“Andrea Mitchell interviewed Susan Page, Washington Bureau Chief for USA Today, as part of her program’s Election Day coverage. When asked about Republican obstruction, Page surprised the biased host by projecting a GOP-controlled Senate would cause Senate Democrats to move further to the left,” Jeff Dunetz writes at Truth Revolt:
I think there is another effect from this election night that could affect Hillary Clinton. And that is the fact that a lot of those moderate Democrats in the Senate are the ones that are endangered. You are going to have a Democratic caucus that is more uniformly liberal. And the whole party I think is being pulled somewhat to the left. You talk to activists on the party- I did this morning- talking about it was the Elizabeth Warren wing of the party, Elizabeth Warren was the best surrogate, those are the issues, like fighting Wall Street, that generated the most enthusiasm among Democratic voters. So you will see, if you’re going to see the Republican Party pull to the right after tonight’s elections, I think you’re also going to see the Democratic Party pull to the left.
We’ve seen this movie before, haven’t we? As Ramesh Ponnuru noted at National Review over a decade ago in 2003, “Conservatives ought not to cheer the Democrats’ leftward lurch,” which had begun with their nomination of Al Gore to be president, and only escalated in the wake of September 11th and America’s involvement in Iraq and Afghanistan. Concurrently, as Ramesh noted, GWB moved Republicans to the left via his “Compassionate Conservatism” philosophy of Big Government-based conservatism:
One of the reasons that parties benefit when the other party becomes extreme is that it allows it to hug the center. But if Republicans are moving to the center and Democrats to the left, that means both parties are moving leftward-that the center of gravity of American politics is moving leftward. Isn’t that, too, part of the story of 1972?
Looking back 30 years, is it really clear that the McGovernites would have achieved more of their agenda by not taking over the Democratic party? If you were a liberal who wanted to move the country leftward, should you really be backing someone like Joe Lieberman? Conservatives who want the Democrats to move left have to believe that.
The other problem is that every once in a while Democrats, even if they move left, are going to get elected. It would be better for conservatives if there were a lot of Democrats who are willing to work with Republicans on tax cuts, judges, and Social Security — as there were under the Reagan and first Bush presidencies. Sometimes, Democrats are even going to get elected to the presidency. And even when a party recovers from ideological benders, there are after-effects. The Clinton administration’s foreign policy was impaired by the Democrats’ post-Vietnam hang-ups.

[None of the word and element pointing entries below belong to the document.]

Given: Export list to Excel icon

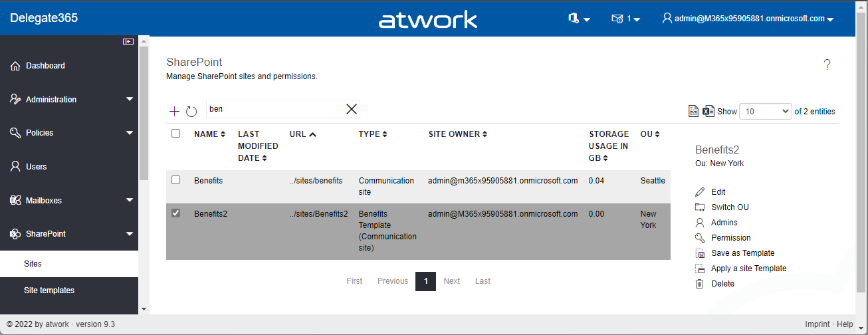Looking at the screenshot, I should point(708,111).
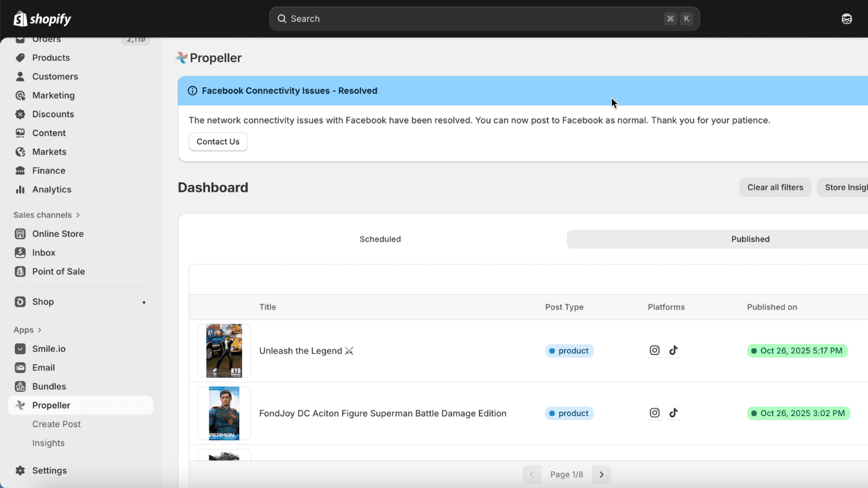This screenshot has width=868, height=488.
Task: Click the Shopify logo
Action: pos(42,18)
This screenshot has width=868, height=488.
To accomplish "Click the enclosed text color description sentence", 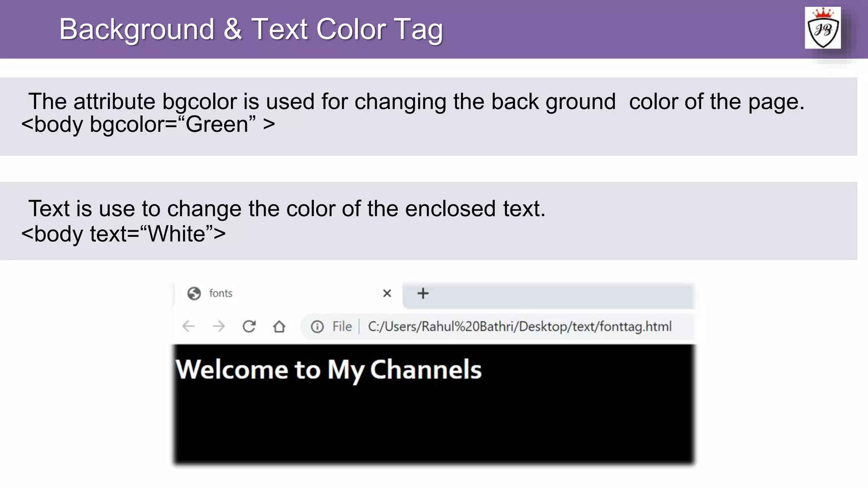I will [x=287, y=208].
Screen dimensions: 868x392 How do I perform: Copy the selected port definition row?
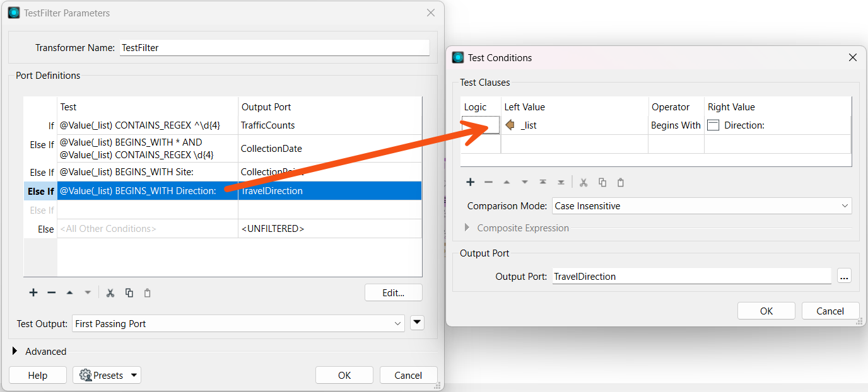tap(129, 292)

As Ponnuru concluded in 2003, “People ask me sometimes whether I’m happy about the Democrats’ current predicaments. But let’s rephrase the question. Should we be happy that one of our two major parties is going off the deep end? I don’t think so.” We’ve all seen how that’s played out since January of 2009.

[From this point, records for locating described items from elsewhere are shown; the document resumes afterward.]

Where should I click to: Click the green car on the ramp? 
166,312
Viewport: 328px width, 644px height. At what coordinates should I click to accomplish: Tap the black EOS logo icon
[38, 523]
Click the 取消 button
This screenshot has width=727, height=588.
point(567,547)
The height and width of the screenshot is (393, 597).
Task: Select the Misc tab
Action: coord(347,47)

How far to the left can Democrats go at this point?
From Wilson to FDR to LBJ to BHO, with only a minor pause by Bill Clinton — and only because the twin threats of Hillarycare and the loss of the Second Amendment ushered in the first GOP Congress in decades — Democrats have crept steadily left, shifting the center of political gravity for both parties in the process. When does the urge to shout “Leftward Ho!” cease?